Based on the evidence available to date, it would appear that orthodontic appliances have a negative impact on the OHRQoL of patients, particularly in the dimensions of oral symptoms and functional limitations. These impacts seem to be most profound during the initial stages of treatment. However, patients can be reassured that this is only temporary in nature, and that with time, OHRQoL levels appear to improve.

OHRQoL following the completion of orthodontic treatment

As we now know from the research, there is evidence that malocclusion has a negative impact on OHRQoL, and that orthodontic appliances impact negatively on the OHRQoL of patients. However, there is a paucity of evidence on whether the completion of orthodontic treatment leads to an improvement in this multidimensional construct.

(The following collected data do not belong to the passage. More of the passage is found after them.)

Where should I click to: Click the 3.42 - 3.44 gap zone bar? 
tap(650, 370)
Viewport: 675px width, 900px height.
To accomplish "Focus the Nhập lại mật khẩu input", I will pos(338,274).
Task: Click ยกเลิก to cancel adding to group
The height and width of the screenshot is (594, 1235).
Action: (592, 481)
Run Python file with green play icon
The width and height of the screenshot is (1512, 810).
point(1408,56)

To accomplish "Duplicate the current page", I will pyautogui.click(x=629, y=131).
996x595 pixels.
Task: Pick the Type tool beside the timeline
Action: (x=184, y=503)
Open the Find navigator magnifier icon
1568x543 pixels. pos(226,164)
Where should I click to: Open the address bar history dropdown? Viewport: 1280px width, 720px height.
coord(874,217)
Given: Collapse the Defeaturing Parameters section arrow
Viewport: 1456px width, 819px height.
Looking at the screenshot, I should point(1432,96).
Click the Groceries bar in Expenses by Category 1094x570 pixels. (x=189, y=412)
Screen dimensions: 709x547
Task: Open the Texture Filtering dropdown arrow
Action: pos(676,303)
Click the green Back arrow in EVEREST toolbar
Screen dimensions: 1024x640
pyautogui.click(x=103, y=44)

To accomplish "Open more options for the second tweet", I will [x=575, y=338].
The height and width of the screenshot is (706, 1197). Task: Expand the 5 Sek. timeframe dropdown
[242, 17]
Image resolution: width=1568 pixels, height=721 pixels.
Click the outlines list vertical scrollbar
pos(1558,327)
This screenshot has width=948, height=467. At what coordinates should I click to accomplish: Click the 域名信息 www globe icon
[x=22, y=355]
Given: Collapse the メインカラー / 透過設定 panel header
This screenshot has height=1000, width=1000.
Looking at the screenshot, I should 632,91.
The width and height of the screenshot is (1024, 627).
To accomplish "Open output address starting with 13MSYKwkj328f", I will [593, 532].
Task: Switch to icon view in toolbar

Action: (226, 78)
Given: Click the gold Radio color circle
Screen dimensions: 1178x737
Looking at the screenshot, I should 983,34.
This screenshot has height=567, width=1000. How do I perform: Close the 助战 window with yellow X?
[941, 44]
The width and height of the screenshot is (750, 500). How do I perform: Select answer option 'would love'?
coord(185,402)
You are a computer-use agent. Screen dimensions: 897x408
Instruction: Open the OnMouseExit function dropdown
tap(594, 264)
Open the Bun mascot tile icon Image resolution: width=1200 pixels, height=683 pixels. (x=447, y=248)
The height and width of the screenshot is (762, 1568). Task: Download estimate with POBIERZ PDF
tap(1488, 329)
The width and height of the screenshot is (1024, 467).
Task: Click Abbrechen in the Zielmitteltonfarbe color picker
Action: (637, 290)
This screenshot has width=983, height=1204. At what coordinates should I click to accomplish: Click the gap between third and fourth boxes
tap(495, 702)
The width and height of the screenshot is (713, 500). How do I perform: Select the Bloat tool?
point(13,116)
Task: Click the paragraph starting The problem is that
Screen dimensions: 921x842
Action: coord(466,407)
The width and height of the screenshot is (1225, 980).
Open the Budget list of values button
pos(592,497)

A recent systematic review identified 13 studies (six of which were included in a meta-analysis) assessing the OHRQoL of young people following the completion of orthodontic of treatment.16 Although the evidence identified by the review was deemed to be of low or moderate quality, it did suggest that orthodontic treatment provided during childhood or adolescence may lead to moderate improvements in OHRQoL. Interestingly, the dimensions of OHRQoL that showed the most significant improvement were emotional and social wellbeing.16 The review highlighted the need for further longitudinal studies, using malocclusion-specific OHRQoL outcome measures. The inclusion of an appropriate control group in such studies is also of particular importance. A 3-year cohort study following schoolchildren aged 11–12 years found that OHRQoL improved during the study period, regardless of whether the children had undergone orthodontic treatment.17 The findings of this study suggest that a natural improvement in OHRQoL can occur during adolescence.17 If an improvement in OHRQoL is found following the completion of orthodontic treatment, it is important that the OHRQoL levels of a control group that includes participants with comparable malocclusions is also incorporated in order to determine whether a potential observed improvement in the treatment group can, in fact, be attributed to the treatment alone.

The systematic review published also suggested that if an improvement in OHRQoL following orthodontic treatment is established, it is important that future studies seek to assess whether specific types of malocclusion benefit the most.16

Conclusion

There is little doubt that this area of research is fraught with its own unique challenges. In particular, it is well established that there are several non-clinical determinants of OHRQoL such as self-esteem, psychological wellbeing and socio-economic status that must be accounted for when exploring the relationships between malocclusion/orthodontics and OHRQoL.18,19,20

There is currently a substantial body of evidence to suggest that malocclusion has a negative impact on OHRQoL, particularly in the dimensions of emotional and social wellbeing. Additionally, orthodontic appliances also appear to have a negative impact on the OHRQoL of children, adolescents and adults undergoing treatment, although this tends to occur during the early stages of treatment and then improves.

To date however, while there is some evidence that the completion of orthodontic treatment can lead to an improvement in OHRQoL, particularly in the dimensions of emotional and social wellbeing, this evidence is only of moderate/low quality. It is, without doubt, this area of research that will need to expand in the future, with studies that will not only determine whether improvements in OHRQoL are observed, and if so, whether particular characteristics or types of malocclusion can help predict those who will benefit the most from orthodontic treatment.